La Coldiretti chiama, l’assessore risponde. Nuovo capitolo della storia del cacio romano, prodotto caseario tipico del Lazio, ancora a caccia del riconoscimento della Dop. Giancarlo Righini, assessore regionale all’Agricoltura, ha deciso di affiancare la Coldiretti per dare il giusto riconoscimento al particolare formaggio. Una presa di posizione importante che arriva pochi giorni dopo l’importante sentenza della Cassazione che, di fatto, ha spianato al cacio romano la strada verso la denominazione di origine protetta.

La vicenda giudiziaria

L'appellazione di "origine protetta" è attualmente attribuita ad un altro formaggio stagionato, il pecorino romano. Nonostante il nome, però, il 97% viene prodotto fuori dal Lazio, in larghissima parte in Sardegna, ma anche nella provincia di Grosseto. Da anni, i produttori caseari laziali stanno proponendo l'istituzione del "cacio romano" di origine protetta. Contrari all’iniziativa, i produttori del consorzio per la tutela del formaggio pecorino DOP, di stanza a Macomer, in provincia di Nuoro. Dopo la sentenza a favore dei produttori laziali arrivata dalla Corte d’Appello, a marzo la Cassazione sembra aver chiuso definitivamente la vicenda dando ragione ai produttori laziali: cacio e pecorino sono due formaggi diversi e come tali vanno trattati.

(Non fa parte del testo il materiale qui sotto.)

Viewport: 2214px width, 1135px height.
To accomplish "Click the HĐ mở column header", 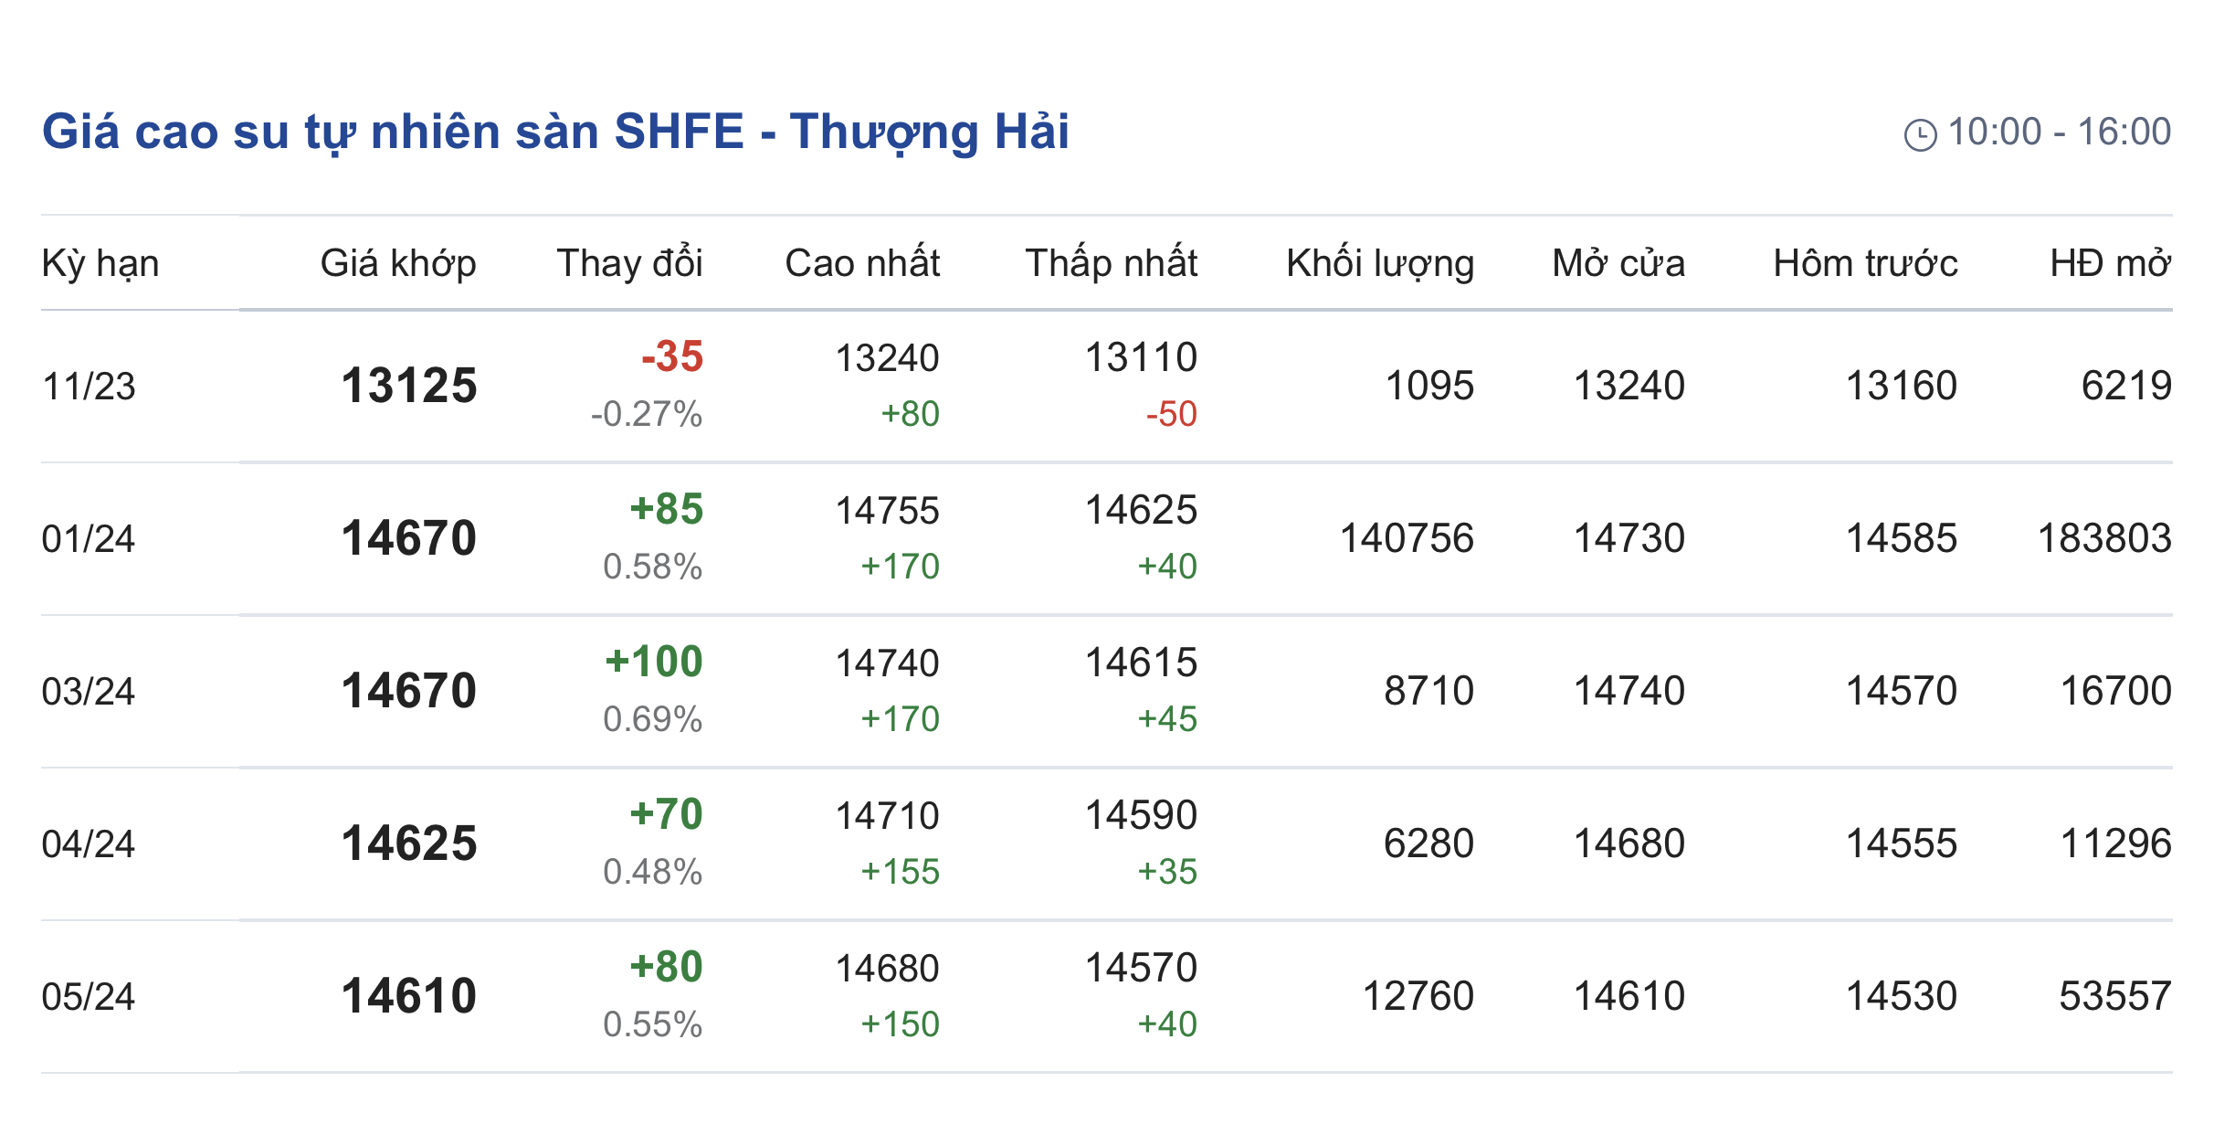I will pos(2110,263).
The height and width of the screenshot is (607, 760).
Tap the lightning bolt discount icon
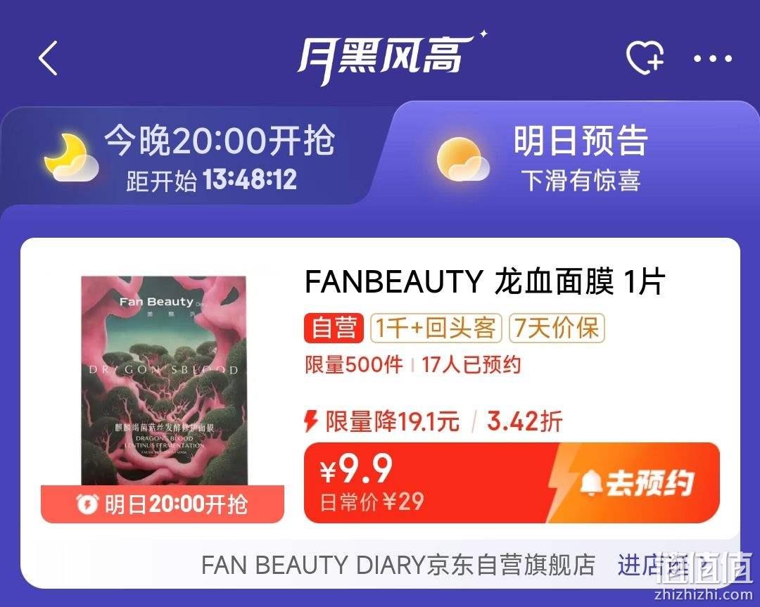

Riaprire il dossier del cacio romano

La Coldiretti Lazio, tramite il presidente David Granieri, ha scritto una nota, indirizzata proprio all’assessore Righini, per chiedere “la riapertura del dossier cacio Romano, da troppo tempo fermo sui tavoli ministeriali”. Forte anche della vicinanza con l’attuale ministro dell’Agricoltura, Francesco Lollobrigida, che ha di recente partecipato a molte iniziative della Coldiretti, l’associazione dei produttori agricoli vuole accelerare i tempi per far avere al cacio romano la denominazione Dop.

Quote latte

“La mancanza del riconoscimento del marchio Dop - prosegue Granieri - penalizza il Lazio”. Avere il marchio Dop, invece, favorirebbe lo sviluppo del sistema zootecnico laziale, consentendo così l’utilizzo di una quota significativa di latte ovino, per la realizzazione di un prodotto di grande distintività e competitività sul mercato.

Prodotto da difendere

Secondo l’assessore Righini, "il cacio romano è uno dei tanti prodotti che rappresenta il nostro made in Italy e come tale va tutelato. Ci attiveremo – ha detto in una nota - per il riconoscimento della Dop così come sollecitato da Coldiretti Lazio”. Il marchio Dop del cacio romano “rappresenta pertanto un’opportunità non solo in termini di valorizzazione del prodotto, ma anche di sviluppo del sistema zootecnico, oltre che una crescita economica per la nostra Regione e – conclude Righini - un valido modo per contrastare quel cibo sintetico che metterebbe a rischio l’intera filiera agroalimentare con le nostre eccellenze e gli allevamenti di bestiame".

I numeri

Nel Lazio sono presenti oltre cinquemila allevamenti ovini con più di 800 mila capi, un numero che rende la regione la terza in Italia per la consistenza di patrimonio ovino. Nel Lazio ci sono, infatti, 350 allevamenti con più di 500 capi, che da soli coprono metà della produzione regionale. Nel Lazio il 5% degli allevamenti, superiori a 500 capi, detiene il 52% della produzione totale contro un 3% di allevamenti superiori ai 500 capi, a livello nazionale, che si ferma a coprire il 29% del patrimonio ovino nazionale.